I should hardly like to talk of a subject which, after all, must be very much between each one of us and her God,—which is hardly a matter for talk at all, and certainly not for me, who cannot be among you (though there is nothing in the world I should so dearly wish), but that I thought perhaps you might like to hear of things which persons in the same situation, that is, in different Training Schools on the Continent, have said to me.
I will mention two or three:
1. One said, “The greatest help I ever had in life was that we were taught in our Training School always to raise our hearts to God the first thing on waking in the morning.”
Now it need hardly be said that we cannot make a rule for this; a rule will not teach this, any more than making a rule that the chimney shall not smoke will make the smoke go up the chimney.
If we occupy ourselves the last thing at night with rushing about, gossiping in one another’s rooms; if our last thoughts at night are of some slight against ourselves, or spite against another, or about each other’s tempers, it is needless to say that our first thoughts in the morning will not be of God.

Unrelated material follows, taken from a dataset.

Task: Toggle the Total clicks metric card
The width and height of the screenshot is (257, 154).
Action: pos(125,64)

Perhaps there may even have been some quarrel; and if those who pretend to be educated women indulge in these irreligious uneducated disputes, what a scandal before those less educated, to whom an example, not a stone of offence, should be set!
“A thousand irreligious cursed hours” (as some poet says), have not seldom, in the lives of all but a few whom we may truly call Saints upon earth, been spent on some feeling of ill-will. And can we expect to be really able to lift up our hearts the first thing in the morning to the God of “good will towards men” if we do this?

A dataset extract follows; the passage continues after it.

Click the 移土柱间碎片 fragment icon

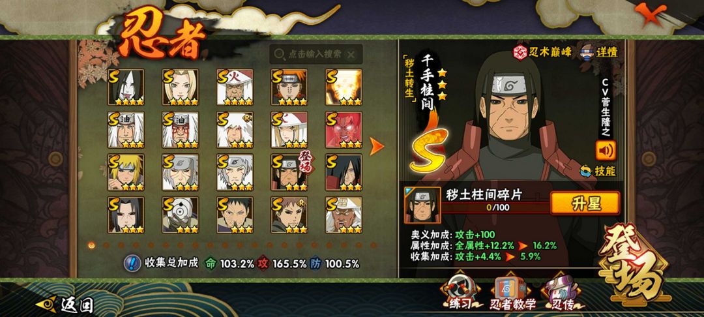(x=422, y=205)
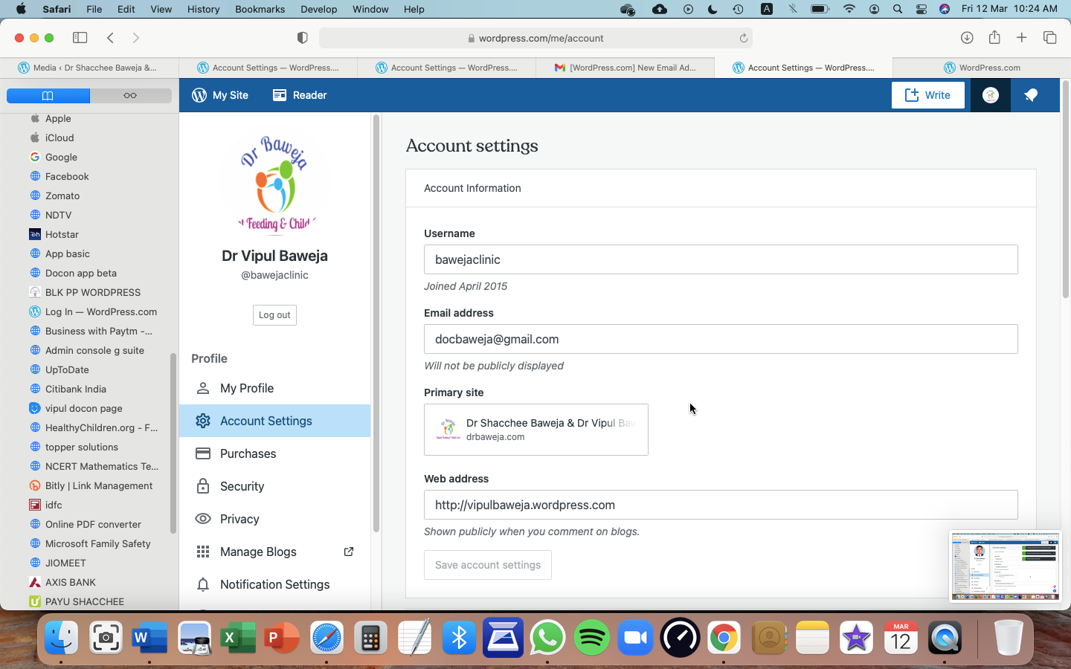Image resolution: width=1071 pixels, height=669 pixels.
Task: Open macOS Control Center in menu bar
Action: pos(921,9)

I speak for myself, even more perhaps than for others.
2. Another woman[3] once said to me:—“I was taught in my Training School never to have those long inward discussions with myself, those interminable conversations inside myself, which make up so much more of our own thoughts than we are aware. If it was something about my duties, I went straight to my Superiors, and asked for leave or advice; if it was any of those useless or ill-tempered thoughts about one another, or those that were put over us, we were taught to lay them before God and get the better of them, before they got the better of us.”
A spark can be put out while it is a spark, if it falls on our dress, but not when it has set the whole dress in flames. So it is with an ill-tempered thought against another. And who will tell how much of our thoughts these occupy?

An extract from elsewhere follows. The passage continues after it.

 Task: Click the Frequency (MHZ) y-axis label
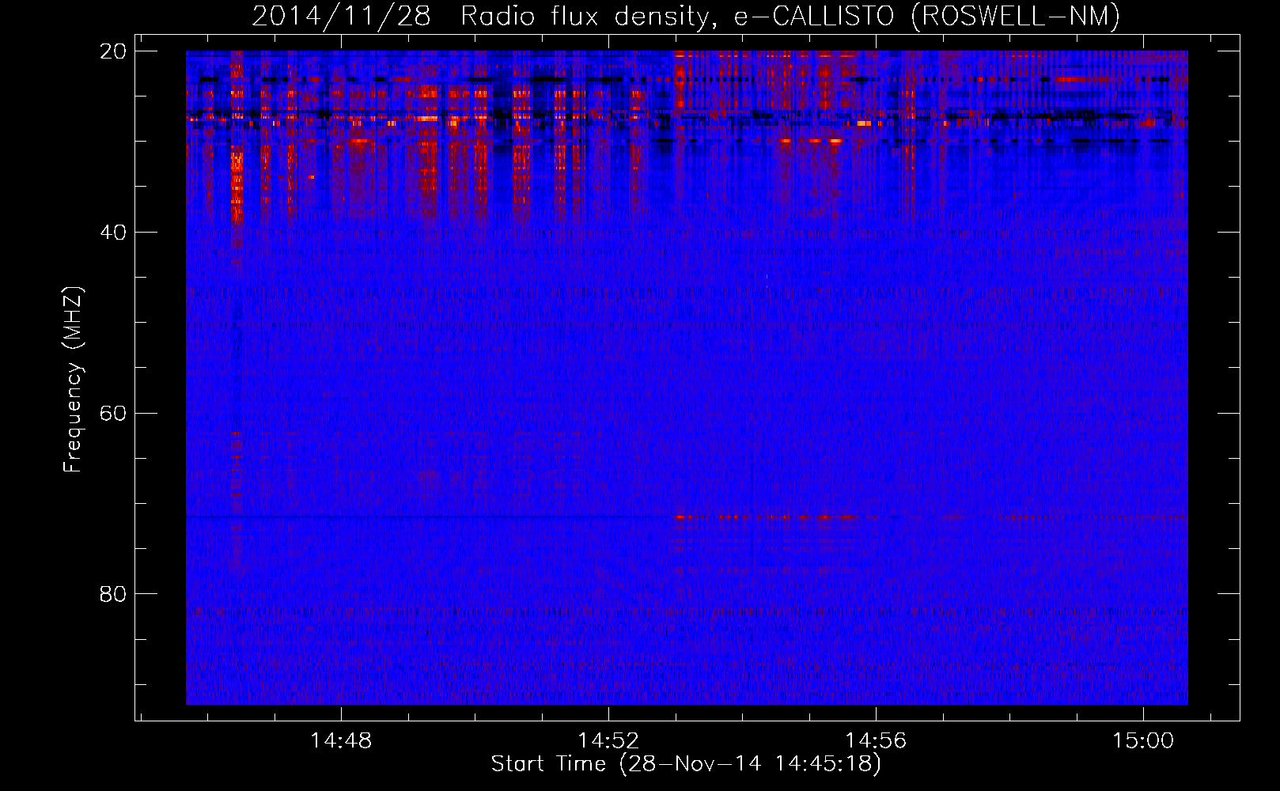coord(73,380)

I suppose, of course, that those who think themselves better than others are bent upon setting them a better example.
II
And this brings me to something else. (I can always correct others though I cannot always correct myself.) It is about jealousies and punctilios as to ranks, classes, and offices, when employed in one good work. What an injury this jealous woman is doing, not to others, or not to others so much as to herself; she is doing it to herself! She is not getting out of her work the advantage, the improvement to her own character, the nobleness (for to be useful is the only true nobleness) which God has appointed her that work to attain. She is not getting out of her work what God has given it her for; but just the contrary.